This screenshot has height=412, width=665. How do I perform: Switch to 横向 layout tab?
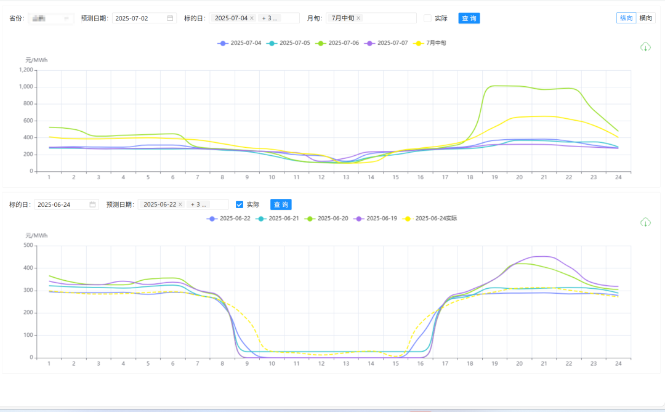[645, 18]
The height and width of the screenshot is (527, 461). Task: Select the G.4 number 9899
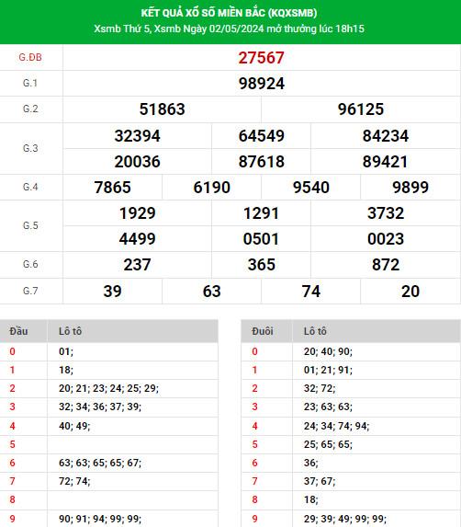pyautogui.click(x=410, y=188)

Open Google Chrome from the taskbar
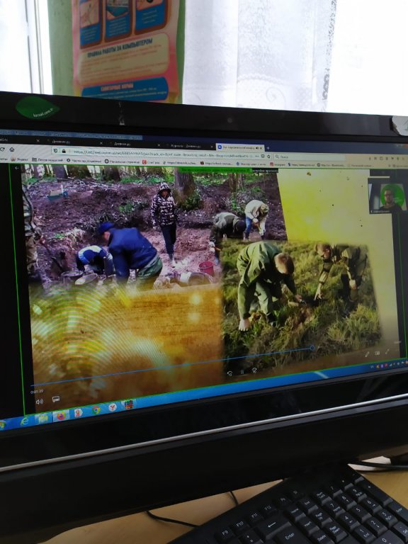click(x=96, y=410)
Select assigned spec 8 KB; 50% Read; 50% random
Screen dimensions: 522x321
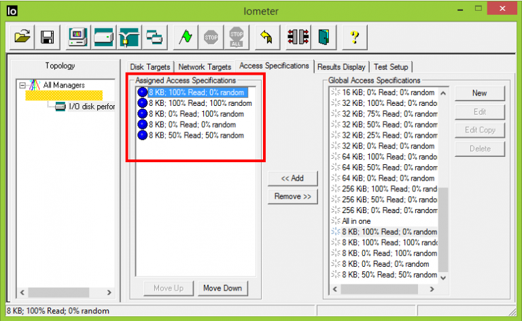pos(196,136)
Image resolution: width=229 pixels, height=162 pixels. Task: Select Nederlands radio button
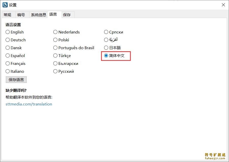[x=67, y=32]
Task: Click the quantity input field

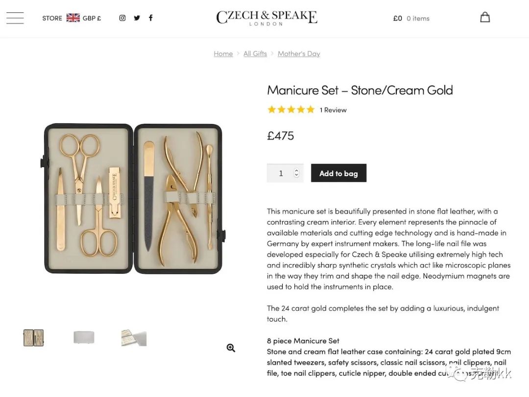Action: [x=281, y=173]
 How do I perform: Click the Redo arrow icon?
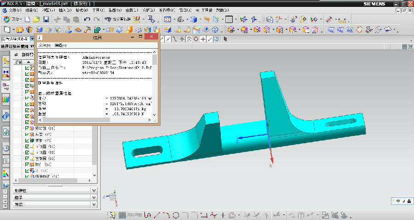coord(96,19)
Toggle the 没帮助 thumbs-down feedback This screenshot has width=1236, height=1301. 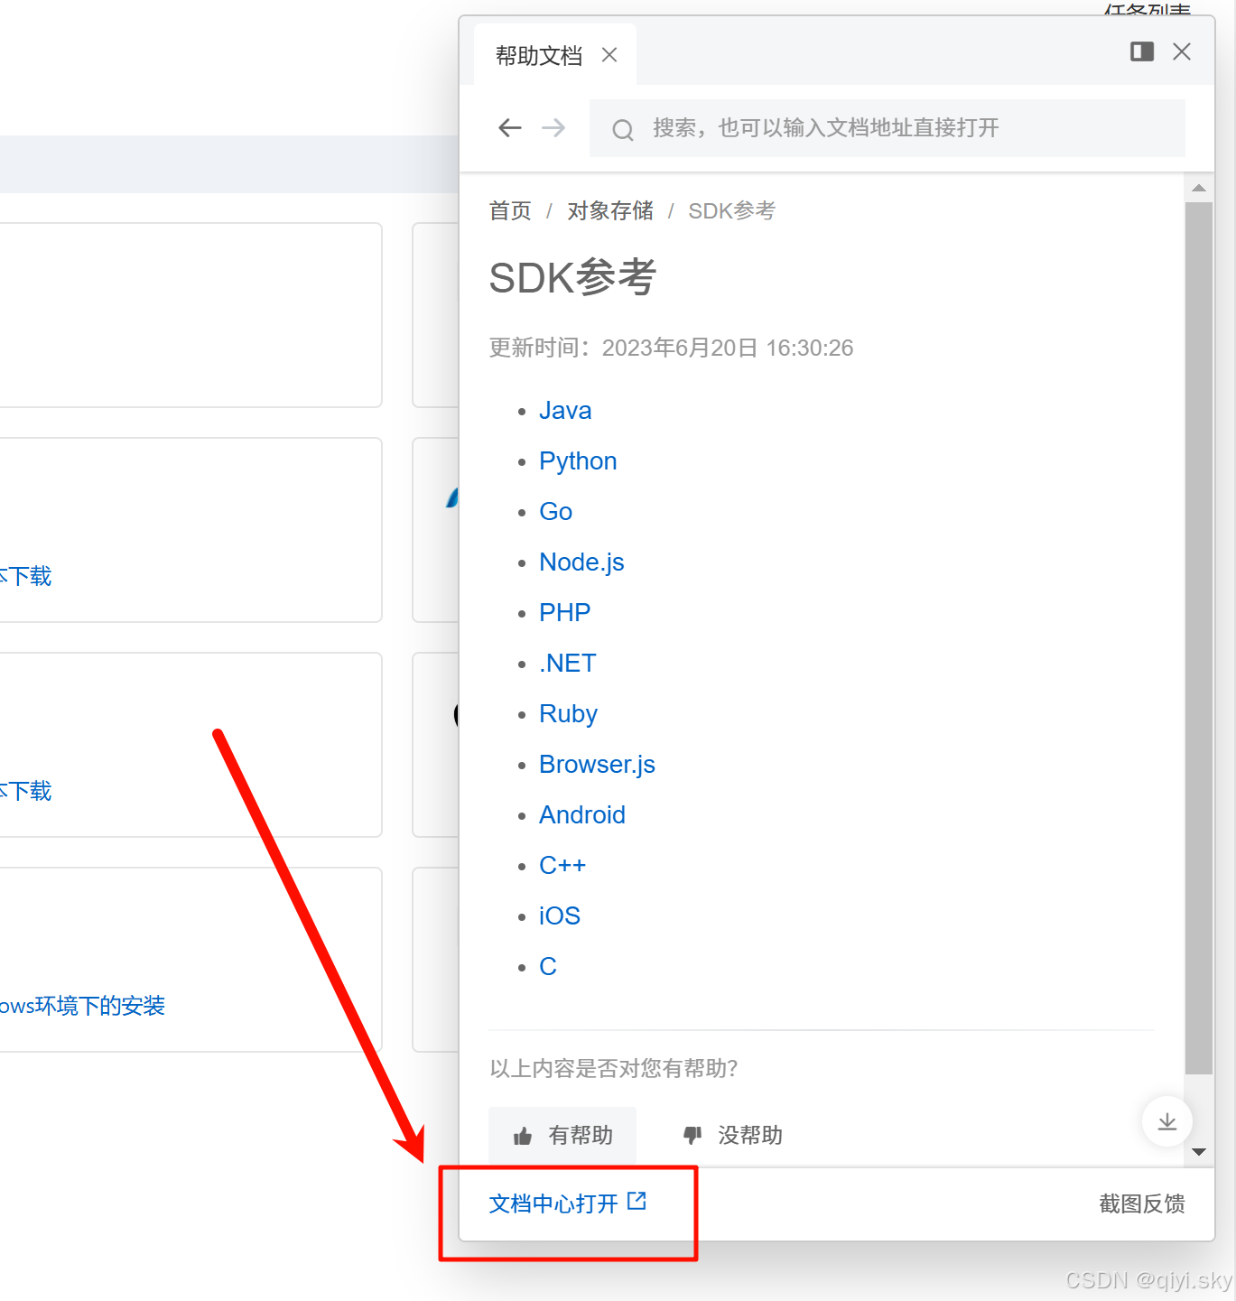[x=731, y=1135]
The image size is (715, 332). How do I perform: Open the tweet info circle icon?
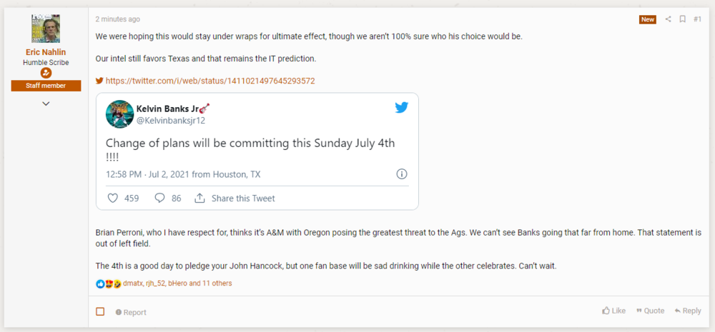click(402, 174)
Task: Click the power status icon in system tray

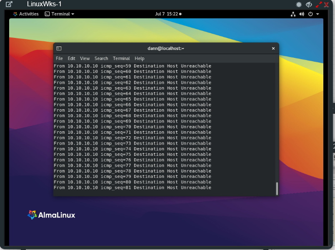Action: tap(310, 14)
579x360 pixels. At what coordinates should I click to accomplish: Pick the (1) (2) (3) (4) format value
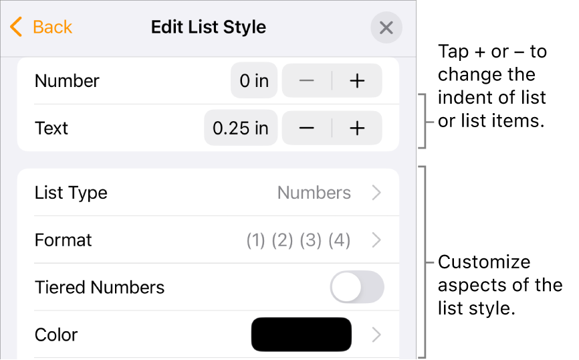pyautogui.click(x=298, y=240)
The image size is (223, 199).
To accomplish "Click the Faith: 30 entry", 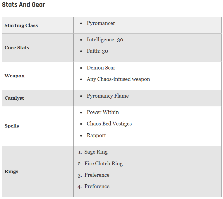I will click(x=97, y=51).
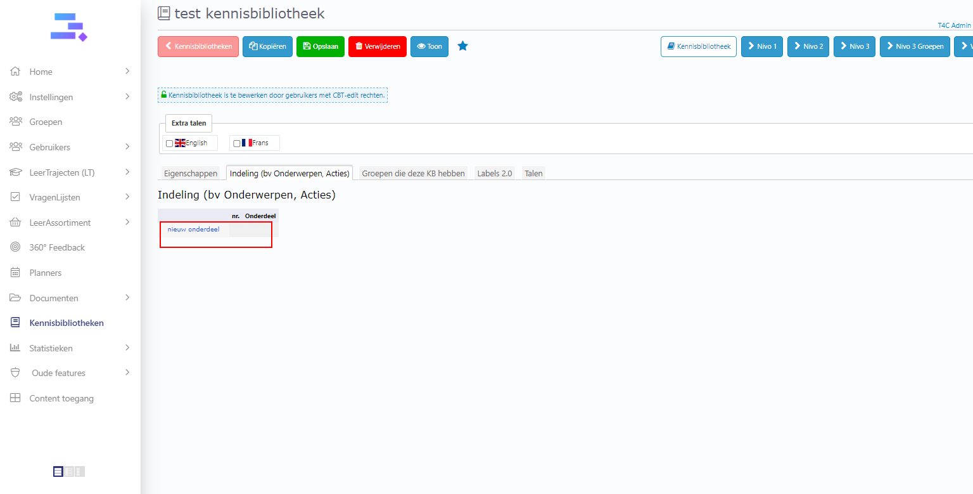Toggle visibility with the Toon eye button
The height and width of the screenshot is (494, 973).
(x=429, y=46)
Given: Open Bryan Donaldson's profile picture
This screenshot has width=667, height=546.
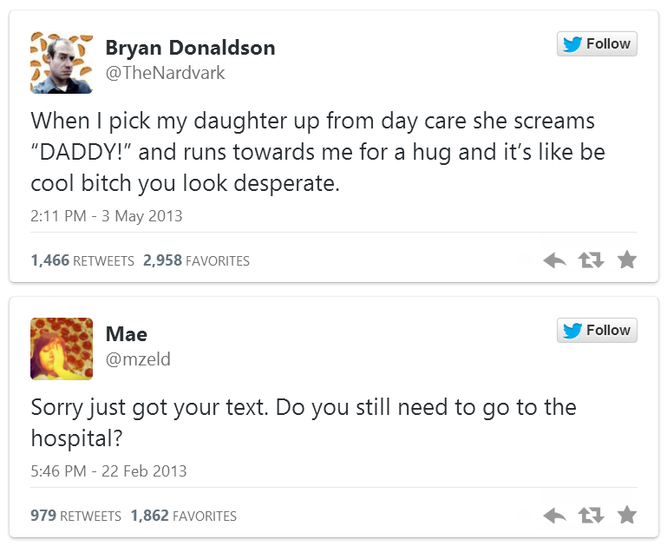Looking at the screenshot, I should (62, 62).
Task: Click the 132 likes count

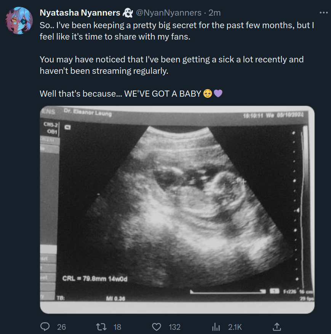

━━━━━━

What belongs in the answer is each line above from the line with "Task: Click the power" to the line with "The image size is (223, 199).", inclusive, reproduced exactly and free of pictures.

- **Solution to this problem**
Task: Click the power status icon in system tray

Action: tap(310, 14)
579x360 pixels. At what coordinates should I click to accomplish: Pick the (1) (2) (3) (4) format value
pyautogui.click(x=298, y=240)
The image size is (223, 199).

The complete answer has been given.